**Task to carry out**
The data below holds a line containing "Open the 1 d timestamp link" and a line containing "This screenshot has width=930, height=386."; please quote exactly those two lines and every line between them, and nothing else.

**Information shown**
=== Section Start ===
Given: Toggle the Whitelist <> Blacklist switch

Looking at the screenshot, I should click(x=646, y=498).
=== Section End ===
=== Section Start ===
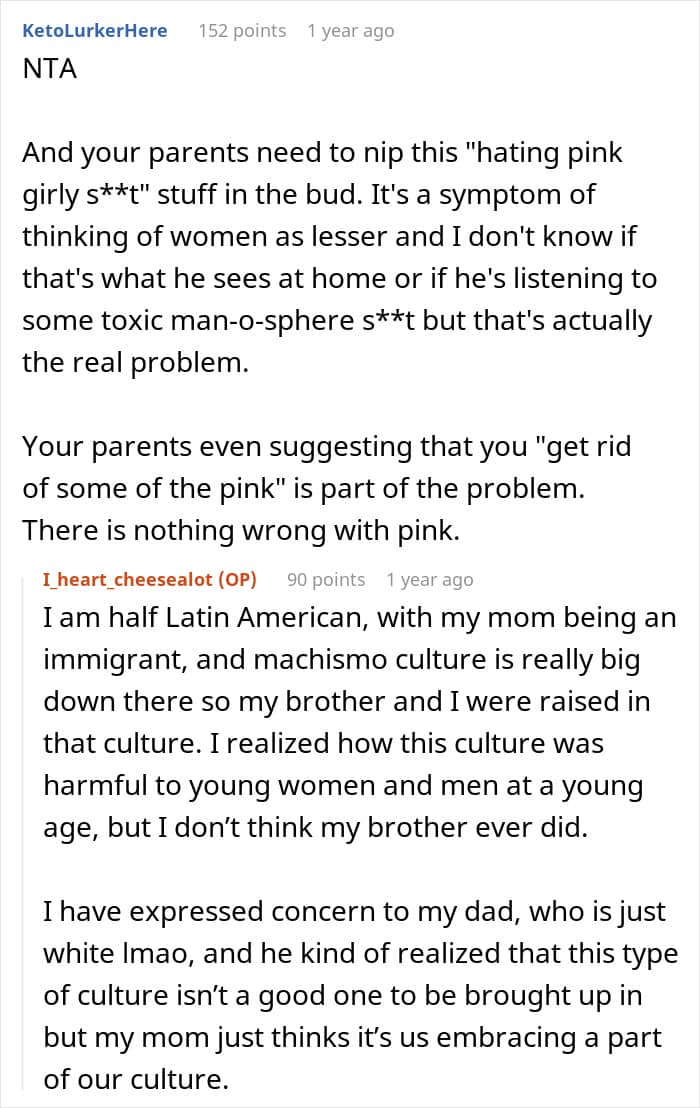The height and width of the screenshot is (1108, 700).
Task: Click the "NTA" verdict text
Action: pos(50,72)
=== Section End ===
=== Section Start ===
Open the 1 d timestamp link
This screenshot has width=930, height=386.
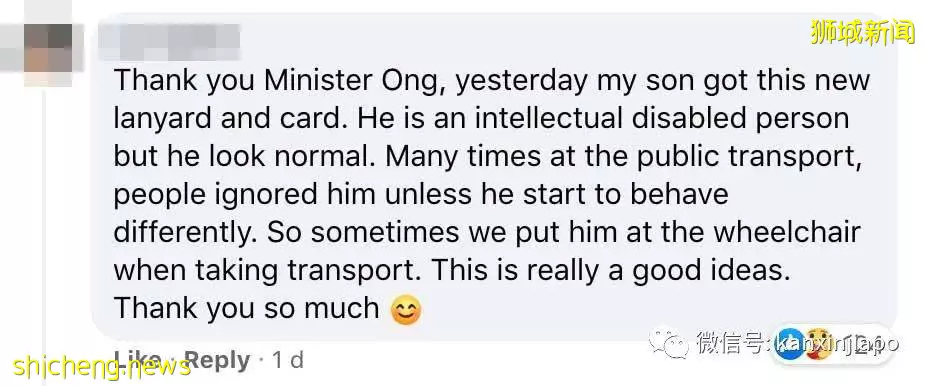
=== Section End ===
**Result for this task**
Open the 1 d timestamp link
This screenshot has width=930, height=386.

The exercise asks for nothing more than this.